I'm using RMQ high available cluster with 3 nodes, version : 3.8.3
Spec :
- RAM : 4GB
- CPU : 2CPUs
Intermittently I'm getting following errors and some nodes are crashed with memory alarms.
Application mnesia exited with reason: stopped
wal: encountered error during recovery: badarg
Full log entries :
**********************************************************
*** Publishers will be blocked until this alarm clears ***
**********************************************************
2020-07-14 01:13:00.914 [warning] <0.328.0> rabbit_sysmon_handler busy_dist_port <0.456.0> [{name,rabbit_alarm},{initial_call,{gen_event,init_it,6}},{erlang,bif_return_trap,2},{message_queue_len,0}] {#Port<0.968>,unknown}
2020-07-14 01:13:02.838 [warning] <0.328.0> rabbit_sysmon_handler busy_dist_port <0.684.0> [{initial_call,{rabbit_prequeue,init,1}},{erts_internal,dsend_continue_trap,1},{message_queue_len,0}] {#Port<0.968>,unknown}
2020-07-14 01:31:34.457 [info] <0.8.0> Log file opened with Lager
2020-07-14 01:31:37.799 [info] <0.8.0> Feature flags: list of feature flags found:
2020-07-14 01:31:37.799 [info] <0.8.0> Feature flags: [x] drop_unroutable_metric
2020-07-14 01:31:37.799 [info] <0.8.0> Feature flags: [x] empty_basic_get_metric
2020-07-14 01:31:37.799 [info] <0.8.0> Feature flags: [x] implicit_default_bindings
2020-07-14 01:31:37.799 [info] <0.8.0> Feature flags: [x] quorum_queue
2020-07-14 01:31:37.800 [info] <0.8.0> Feature flags: [x] virtual_host_metadata
2020-07-14 01:31:37.800 [info] <0.8.0> Feature flags: feature flag states written to disk: yes
2020-07-14 01:31:37.910 [info] <0.43.0> Application mnesia exited with reason: stopped
2020-07-14 01:31:38.072 [info] <0.395.0> ra: meta data store initialised. 0 record(s) recovered
2020-07-14 01:31:38.072 [info] <0.402.0> WAL: recovering ["/var/lib/rabbitmq/mnesia/rabbit@rmq-3/quorum/rabbit@rmq-3/00000058.wal"]
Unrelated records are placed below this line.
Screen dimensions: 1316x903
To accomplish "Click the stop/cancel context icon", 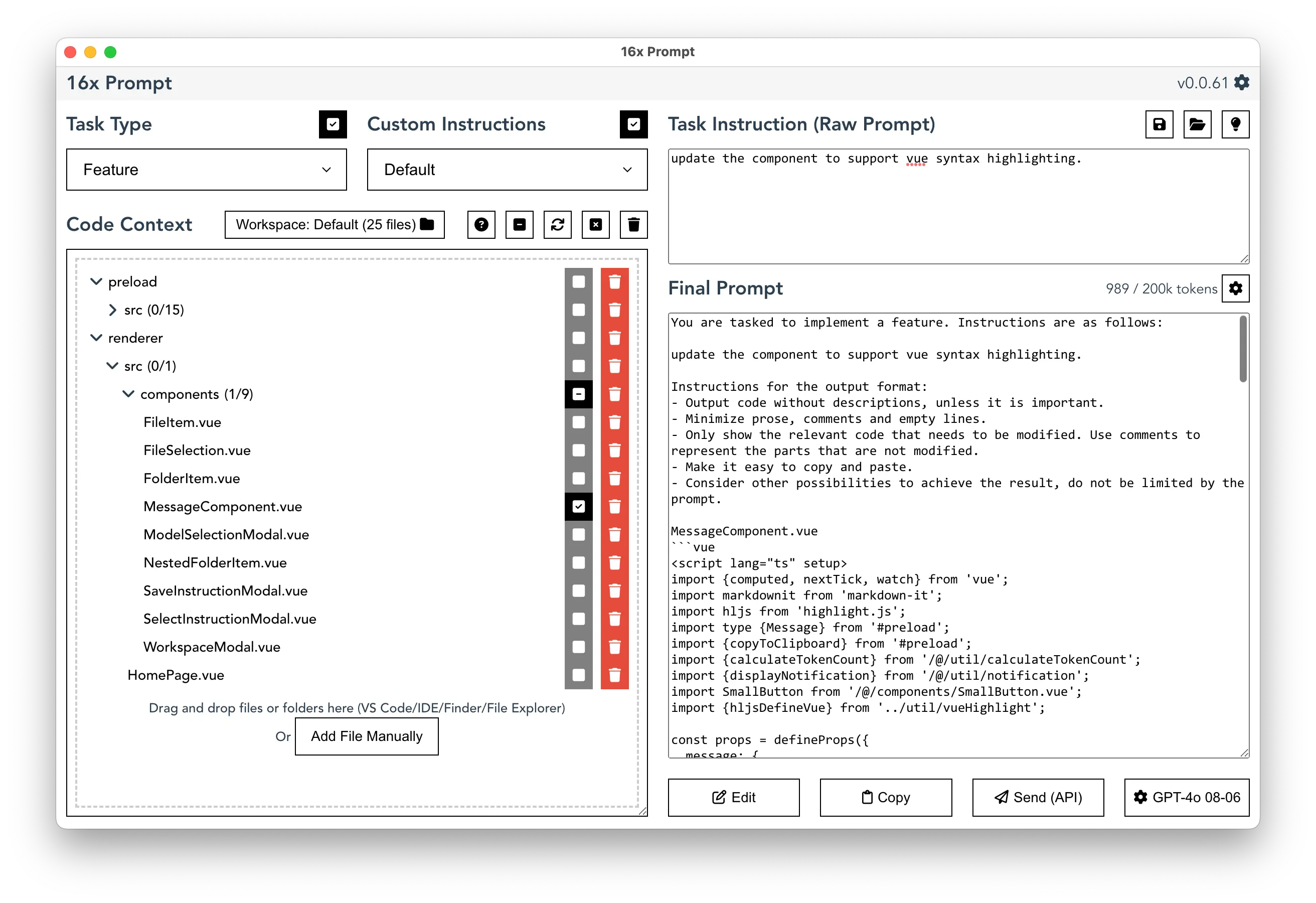I will coord(596,224).
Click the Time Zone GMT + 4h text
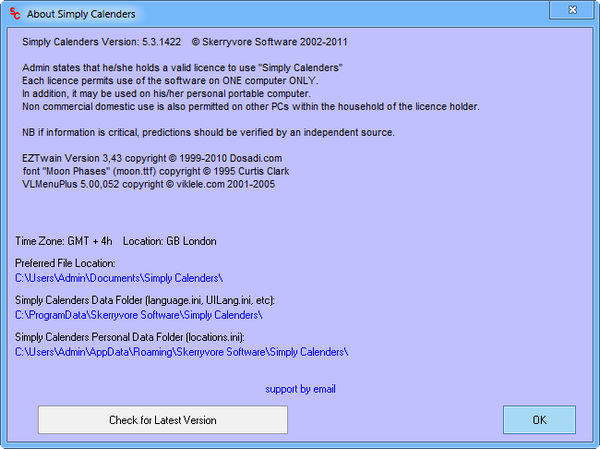 point(64,241)
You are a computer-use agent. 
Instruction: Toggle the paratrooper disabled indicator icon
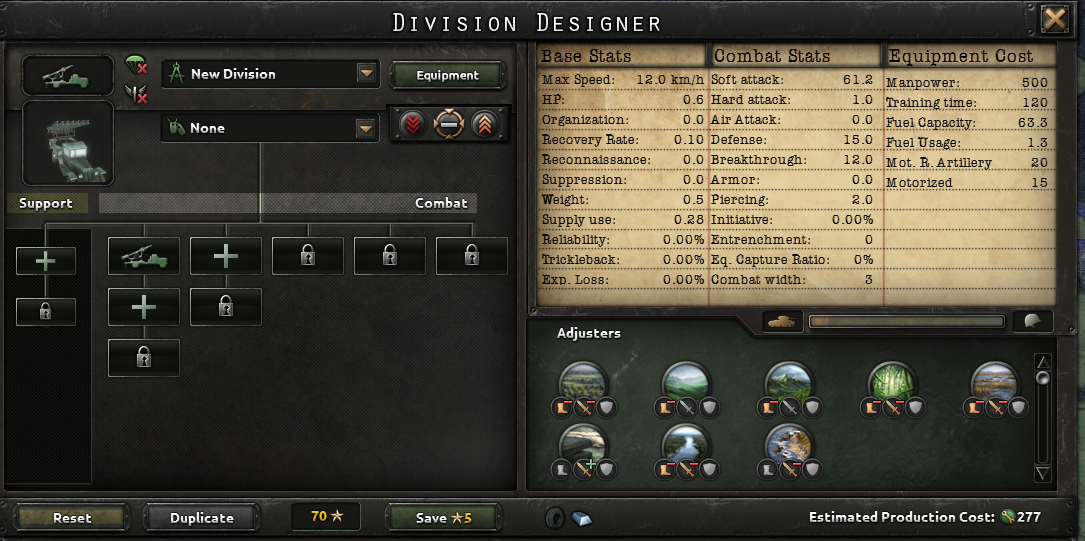click(x=136, y=65)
2020-07-14 01:31:38.518 [warning] <0.402.0> wal: encountered error during recovery: badarg
In this time I was able to see the system iowait was high,
And I was able to see High TCP errors
What may be the possible reasons for this ?
Any help would be greatly appreciated.
Thanks.
This doesn't solve the node crashing problem, but according to this Google groups post, the
wal: encountered error during recovery: badarg
message in 3.8.3 can be ignored:So perhaps that line is a red herring and your problem is elsewhere.